Adversarial classification is the task of performing robust classification in the presence of a strategic attacker. Originating from information hiding and multimedia forensics, adversarial classification recently received a lot of attention in a broader security context. In the domain of machine learning-based image classification, adversarial classification can be interpreted as detecting so-called adversarial examples, which are slightly altered versions of benign images. They are specifically crafted to be misclassified with a very high probability by the classifier under attack. Neural networks, which dominate among modern image classifiers, have been shown to be especially vulnerable to these adversarial examples. However, detecting subtle changes in digital images has always been the goal of multimedia forensics and steganalysis, two major subfields of multimedia security. We highlight the conceptual similarities between these fields and secure machine learning. Furthermore, we adapt a linear filter, similar to early steganal-ysis methods, to detect adversarial examples that are generated with the projected gradient descent (PGD) method, the state-of-the-art algorithm for this task.
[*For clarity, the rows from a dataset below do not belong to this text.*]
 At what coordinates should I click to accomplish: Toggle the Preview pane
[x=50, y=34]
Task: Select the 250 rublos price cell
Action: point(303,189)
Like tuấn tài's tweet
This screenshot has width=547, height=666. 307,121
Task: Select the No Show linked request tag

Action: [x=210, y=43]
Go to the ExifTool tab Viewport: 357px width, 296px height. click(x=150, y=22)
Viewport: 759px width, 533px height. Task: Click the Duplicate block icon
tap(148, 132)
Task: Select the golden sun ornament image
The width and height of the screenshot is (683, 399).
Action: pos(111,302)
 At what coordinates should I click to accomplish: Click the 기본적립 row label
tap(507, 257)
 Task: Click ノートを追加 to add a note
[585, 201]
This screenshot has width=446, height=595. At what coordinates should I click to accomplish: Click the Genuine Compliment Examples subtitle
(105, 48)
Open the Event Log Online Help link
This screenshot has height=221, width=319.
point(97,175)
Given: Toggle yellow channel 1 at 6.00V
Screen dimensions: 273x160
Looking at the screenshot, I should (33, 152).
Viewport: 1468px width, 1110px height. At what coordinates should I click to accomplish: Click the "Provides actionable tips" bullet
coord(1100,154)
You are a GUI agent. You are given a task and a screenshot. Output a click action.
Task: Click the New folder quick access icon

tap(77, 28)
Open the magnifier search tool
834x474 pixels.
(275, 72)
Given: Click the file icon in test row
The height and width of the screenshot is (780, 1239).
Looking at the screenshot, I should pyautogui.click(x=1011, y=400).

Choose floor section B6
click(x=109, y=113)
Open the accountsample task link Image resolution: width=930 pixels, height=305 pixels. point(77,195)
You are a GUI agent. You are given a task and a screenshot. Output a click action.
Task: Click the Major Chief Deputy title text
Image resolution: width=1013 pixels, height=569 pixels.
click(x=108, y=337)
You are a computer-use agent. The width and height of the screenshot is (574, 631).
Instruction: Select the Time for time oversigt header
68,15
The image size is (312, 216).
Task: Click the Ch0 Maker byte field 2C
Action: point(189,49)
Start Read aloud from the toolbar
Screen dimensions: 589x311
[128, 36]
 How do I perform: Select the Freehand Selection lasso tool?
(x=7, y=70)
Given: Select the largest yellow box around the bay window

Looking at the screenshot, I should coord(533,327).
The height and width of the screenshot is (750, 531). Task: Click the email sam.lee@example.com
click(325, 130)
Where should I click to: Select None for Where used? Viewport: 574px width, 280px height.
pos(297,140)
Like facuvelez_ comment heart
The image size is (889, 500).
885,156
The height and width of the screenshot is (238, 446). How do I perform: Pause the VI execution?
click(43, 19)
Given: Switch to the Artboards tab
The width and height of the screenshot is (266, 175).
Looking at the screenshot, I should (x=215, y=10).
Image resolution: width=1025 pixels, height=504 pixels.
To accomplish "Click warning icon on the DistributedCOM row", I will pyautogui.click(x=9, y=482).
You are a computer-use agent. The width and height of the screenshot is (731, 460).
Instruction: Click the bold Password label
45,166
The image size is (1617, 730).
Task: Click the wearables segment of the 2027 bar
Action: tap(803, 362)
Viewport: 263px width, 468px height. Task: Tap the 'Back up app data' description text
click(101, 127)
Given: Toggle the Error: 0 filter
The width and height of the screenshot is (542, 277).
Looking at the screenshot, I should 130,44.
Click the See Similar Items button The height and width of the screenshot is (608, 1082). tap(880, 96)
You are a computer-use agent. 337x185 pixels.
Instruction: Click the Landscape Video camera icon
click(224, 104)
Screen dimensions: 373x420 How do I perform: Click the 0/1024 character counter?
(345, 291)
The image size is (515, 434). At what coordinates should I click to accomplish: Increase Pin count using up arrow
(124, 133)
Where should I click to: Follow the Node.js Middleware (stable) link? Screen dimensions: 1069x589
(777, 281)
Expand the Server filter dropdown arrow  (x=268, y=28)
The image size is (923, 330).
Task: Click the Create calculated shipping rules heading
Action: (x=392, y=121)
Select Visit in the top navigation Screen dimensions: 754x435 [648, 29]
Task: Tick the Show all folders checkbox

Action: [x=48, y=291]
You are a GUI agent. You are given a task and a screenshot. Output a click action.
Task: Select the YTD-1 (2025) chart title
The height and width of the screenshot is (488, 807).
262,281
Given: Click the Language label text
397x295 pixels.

We test our method on the MNIST database and show for several parameter combinations of PGD that our method can reliably detect adversarial examples. Additionally, the combination of adversarial re-training and our detection method effectively reduces the attack surface of attacks against neural networks. Thus, we conclude that adversarial examples for image classification possibly do not withstand detection methods from steganalysis, and future work should explore the effectiveness of known techniques from multimedia security in other adversarial settings.